The film will play at 7 p.m. Wednesday in the CUB Auditorium, followed by a panel discussion with co-producers David Ono and Jeff MacIntyre. Ono, ABC7 Los Angeles Eyewitness news anchor, and MacIntyre, award-winning editor and videographer, worked from photos taken by George and his son Frank Hirahara while interned in the camp at Heart Mountain.

Patti Hirahara, who donated her father’s 2,000 photos as well as her time, said as the fourth and last generation of the Hirahara family in America, she felt a responsibility to share the photos.

“I feel it is important to make people aware of what happened to the Japanese and Japanese-Americans during World War II, and with WSU becoming a part of the Japanese internment conversation,” she said, “I felt it was important to be WSU’s biggest supporter to help the university tell its story through my family’s photo collection.”

Hirahara said the documentary won three Emmy awards. The Radio Television Digital News Association awarded the documentary with the National Unity Award and the Edward R. Murrow Award. The film also won an Asian-American Journalist Association’s Television Award.

“I had never imagined that our Heart Mountain photographs would be featured in an Emmy Award-winning documentary like this,” Hirahara said, “and shown in so many cities across the country as well as at the Heart Mountain Wyoming Interpretive Center.”

Hirahara said donating the collection and in turn making the documentary allowed other Japanese families to tell their stories.

“Over the past seven years, I have enjoyed meeting the Heart Mountain internees with a lot of them now being in their 70s, 80s, and 90s,” Hirahara said. “To me, these individuals need to be treated with respect and you need to talk with them slowly and listen to what they have to say.”

Ono said interviewing internees was heartbreaking, and he felt the utmost respect for these people who went on to build their lives without bitterness.

“At the same time I was in awe of these people who lived this important chapter of history,” he said.

The stories were amazing, the people were amazing, and with Heart Mountain as such a dramatic backdrop, it just all came together, Ono said.

 “Jeff and I love these stories,” Ono said. “And we don’t think enough people know about them.”

Ono said visiting the campus allows him and MacIntyre to further tell a story they think should be out there.

“These stories go beyond what happened 70 years ago,” Ono said.

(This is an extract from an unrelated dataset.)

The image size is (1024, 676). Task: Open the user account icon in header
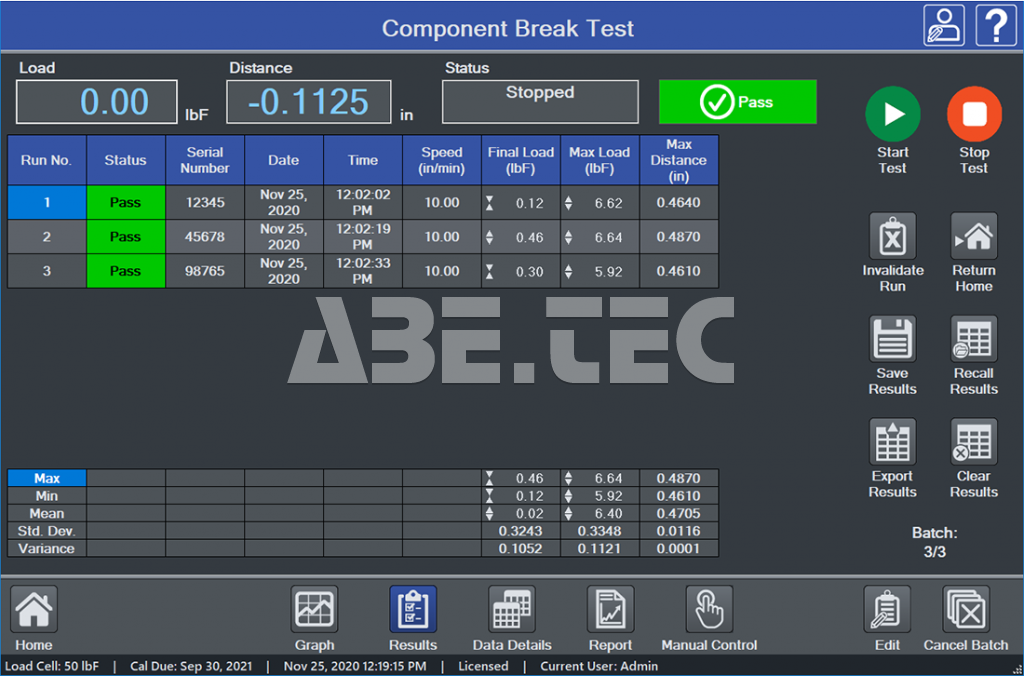click(943, 26)
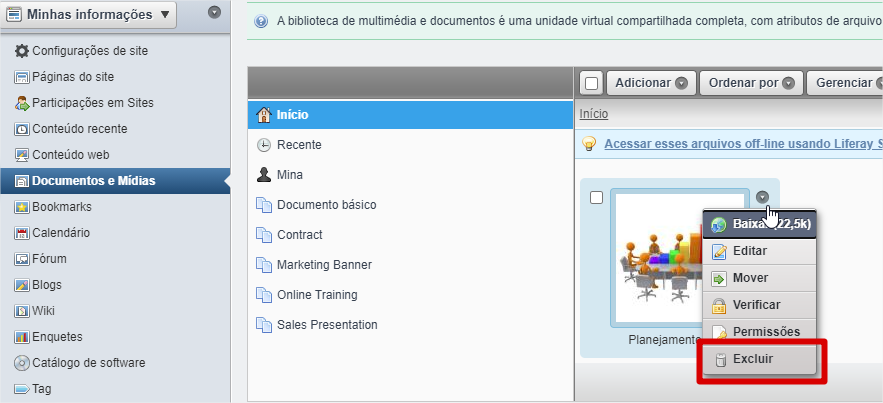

Anna-Maria Shannon, associate director of the WSU Museum of Art, said the discrimination against Arab-Americans after 9/11 is reminiscent of the discrimination against Japanese-Americans in the 1940s.

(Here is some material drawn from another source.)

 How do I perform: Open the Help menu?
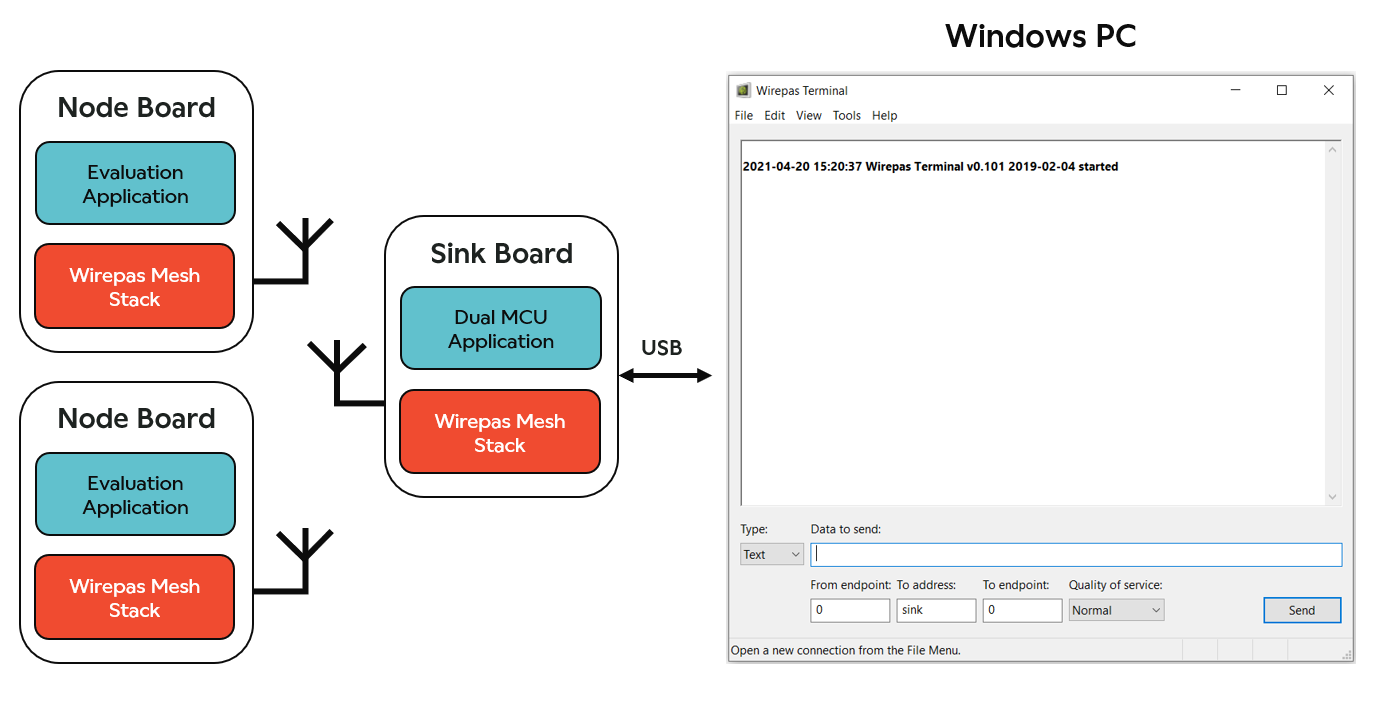884,115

She said the documentary serves as a reminder of what happened during World War II as well as an exemplary model of how to make an effective film and spread a message.

“Each time I participate on a screening panel or see our photos in a show clip at an awards show, I feel very proud we are remembering these internees and honoring their memory,” Hirahara said. “It is a tribute to the over 10,000 people who lived there during WW II, and I hope it will encourage others to educate future generations of this time in history.”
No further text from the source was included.